1) There is an escape route that touches no cell more than once for every position in a finite (n-cell) maze, with each escape route being n-cells long or less. The way to see this is just to grow multiple strands of a string from the exit inward toward every cell, bifurcating at each maze branch, so as to reach all cells. The strands are the paths out. Thus, for every starting position there is a "way out" consisting entirely of "make-able" moves which traverses n or fewer cells. In the same way, there is a sequence of n or less moves from any one cell of the maze to any other. For a maze of n cells, the set of all possible n or less-length sequences may be generated. The total number of moves in this sequence of sequences is the sum of the number of sequences of each length  (4^1 + 4^2 + ... + 4^n ). Call this sum f(n).  

2) There is no possibility for G to build-in to G's sequence "retracing instructions" for each failed path, since blockages are irreproducible when backtracking and so backtracking it impossible. This means that G cannot build in a "reverse this attempt" sequence following every sequence of moves. So, each sequence brings G to an unknowable position, likely one different than the previous position. 

3) A note on infinities: Countable infinities multiplied together still make countable infinities. For a well known example, consider a set containing the positive integers, and consider a set of these sets indexed by the positive integers. How many integers are there in total? This total is equivalent to the number of integer grid points in Quadrant I of the coordinate plane, which may be counted on a zig-zag line starting at the origin. Thus, there are still a countable infinity of elements in the product set.  

4) A note on probabilities: If there is a non-zero probability of an event occurring in a random process, and an infinite number of realizations of the process are considered, then eventually (in a finite time) that event will occur. As in QM: that which is not forbidden is compulsory. 

For a beginning idea of where this is going, image a maze of n cells.

G makes a list of all f(n) sequences and concatenates them in an infinite number of random orderings so that each of the f(n) members appear an infinite number of times in what we'll call the random Grand Sequence. Note that the length of the GS is the product of two countable infinities.  This GS will, by chance, eventually match the phase of the wanderer. In other words, G, moving through the maze will eventually be in the right cell when the right route out starts. The reason for this is that while every exit sequence is in the GS, so is every path from every cell to every other cell. By chance, G will be shuttled to every cell and also by chance, at some point in a finite amount of time, find that the appropriate exit sequence will start when G is in one of the cells. Think of it like this: G is constantly being showered with sequences and is also constantly moving through the maze. Eventually the right sequence for the exit will hit G when G is in the right cell for it.  
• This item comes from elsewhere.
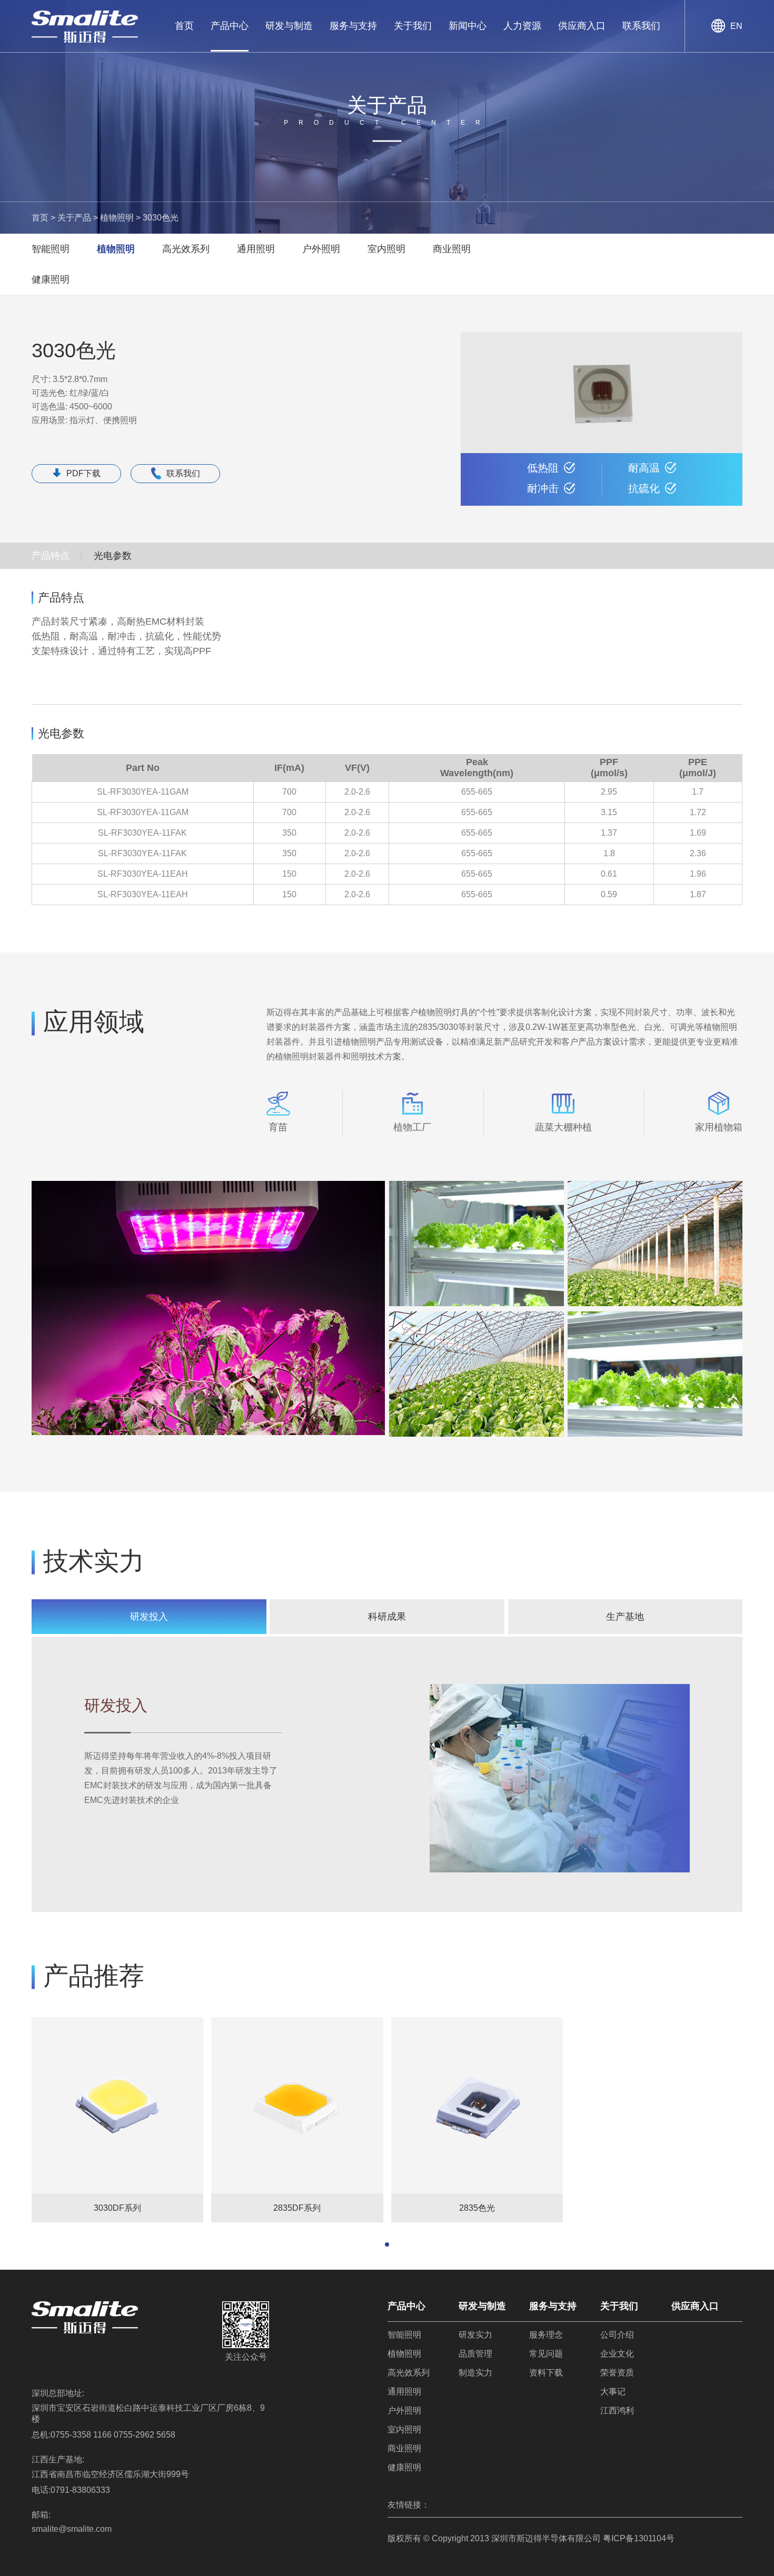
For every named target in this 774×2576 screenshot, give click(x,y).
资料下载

The final wrinkle in this solution is that the actual size of n is unknown. So G's GS must be built by concatenating the 4^n sequences from ever larger and larger n while also randomly concatenating-in sequences from 4^m where 1<m<n. By ordering them randomly and endlessly, even with n growing, the right sequence matching G's position will be mode.  (This is the multiplication of a third countable infinity to make the GS.)

Finally, we ask: could one completely random infinite sequence of U, D, R, and Ls contain all the aspects required in the GS? I.e, skip making the GS entirely? Again, the answer is yes. An infinite base 4 number of random digits is necessarily a "normal number" that contains any desired pattern, including all f(n) sequences in all random orders out to any desired finite length. This very long random number, easy to produce, contains all f(n) arranged randomly an infinity of times for every n, no matter how large is n. (That which is not forbidden is compulsory).  This random number alone is all G needs to get out. So, this then is the simplest way out for G.